Law and Order Takes Center Stage in the French Presidential Election




Last Tuesday, a 32 year-old without a ticket jumped the turnstile in Paris’ Gard du Nord, where Eurostar and Thalys trains connect the French capital to the rest of Europe. After resisting arrest and injuring two transit officials, he was arrested by police patrolling the station.

Several young people began to gather and some began throwing plastic bottles at police, shouting insults and chanting “down with the state, police, and bosses.” Police reinforcements arrived to contain the group of over 300 youths who had by now begun breaking windows, looting, and setting fires. It took the police until midnight to clear the station using tear gas. The youths then proceeded to set trash cans and signs on fire in nearby streets.

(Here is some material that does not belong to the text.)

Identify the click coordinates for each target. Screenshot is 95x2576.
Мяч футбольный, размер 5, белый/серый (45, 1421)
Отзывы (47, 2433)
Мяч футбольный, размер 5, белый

I watched in shock Ségolène Royal react to the news by speaking platitudes about social cohesion – the man in question is an illegal immigrant from the Congo. Nicolas Sarcozy simply pronounced himself “on the side of those who pay their fare.”

Ségolène might consider running in Greece where, in the name of democracy, a group of fifty or a hundred people is routinely (as in several times a week) allowed to hijack the city center and inconvenience millions of people, so they can exercise their right to demonstrate over school curriculum, teachers’ pay, or whatever upsets them at the moment.